Foi mesmo essa frase que motivou uma explicação de Jácome ao referir que “pode parecer que está a falar do próprio filme, por estar a querer contar uma nova narrativa, uma nova forma de se experienciar o filme, mas também pode estar a falar da sequência que está a dar, aquela que está a começar porque todas as outras acabaram. O filme está constantemente a querer ser uma nova coisa. Tem essa estrutura quase de showreel, de diferentes filmes, de diferentes perspetivas.” É isso que sucede quando a dimensão da performance se sobrepõe à narrativa estática (com as legendas) e nos liberta para diferentes ideias de cinema. 

“Quando aparece essa frase é porque o filme também está a mudar.

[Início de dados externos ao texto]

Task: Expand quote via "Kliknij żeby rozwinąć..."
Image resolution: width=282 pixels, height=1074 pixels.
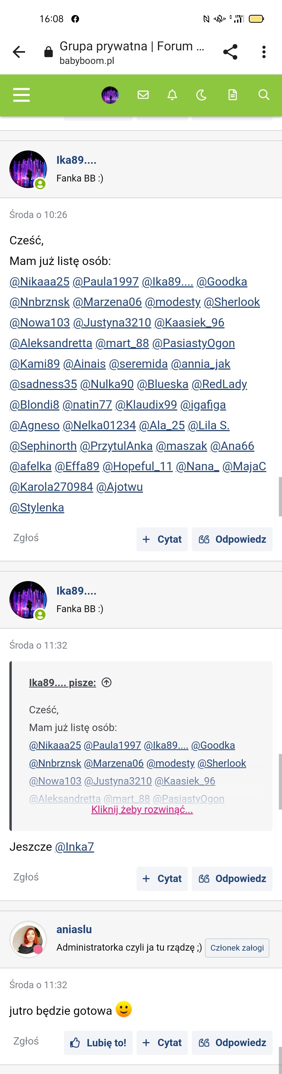Action: click(142, 809)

Se o filme começa de uma forma mais exuberante, onde a natureza tem este lado mais vibrante, mais explosivo, quando aparece essa frase, essa natureza começa a desaparecer e a construção humana – que também é parte da natureza, pois é super natural – começa a aparecer. Então existe um lado em que o humano transformou esta natureza virgem (neste caso da ilha da Madeira) e que a própria ilha passa a ser uma outra coisa. Como também o filme passa a ser uma outra coisa.”

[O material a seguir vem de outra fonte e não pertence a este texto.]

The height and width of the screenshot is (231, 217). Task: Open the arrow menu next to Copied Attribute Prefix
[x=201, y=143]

É por aqui que terminamos. Com as ideias de cinema. Com a ideia do que se forma durante a sua exposição e a performance dos corpos. “A ideia do filme era confirmar que não existe uma melhor maneira do que outra de se fazer cinema. Ou seja, filmar em Super 8, filmar em 4K, filmar com uma Mini DV, filmar com o telemóvel, tudo é uma possibilidade para que uma ideia de cinema possa continuar a existir.”  Do corpo do cinema e das suas múltiplas possibilidades, em que “cada câmara é também uma narrativa diferente. O filme está constantemente a falar de diferentes corpos. Por isso, quando estamos a ver o filme também estamos a pensar como é o próprio corpo da imagem que estamos a ver. E o filme faz isso. Diz-nos quando é em Super 8, diz-nos quando é no telemóvel, diz-nos quando é em 4K. Para perceber como é o próprio corpo da imagem que está a ser gravada.”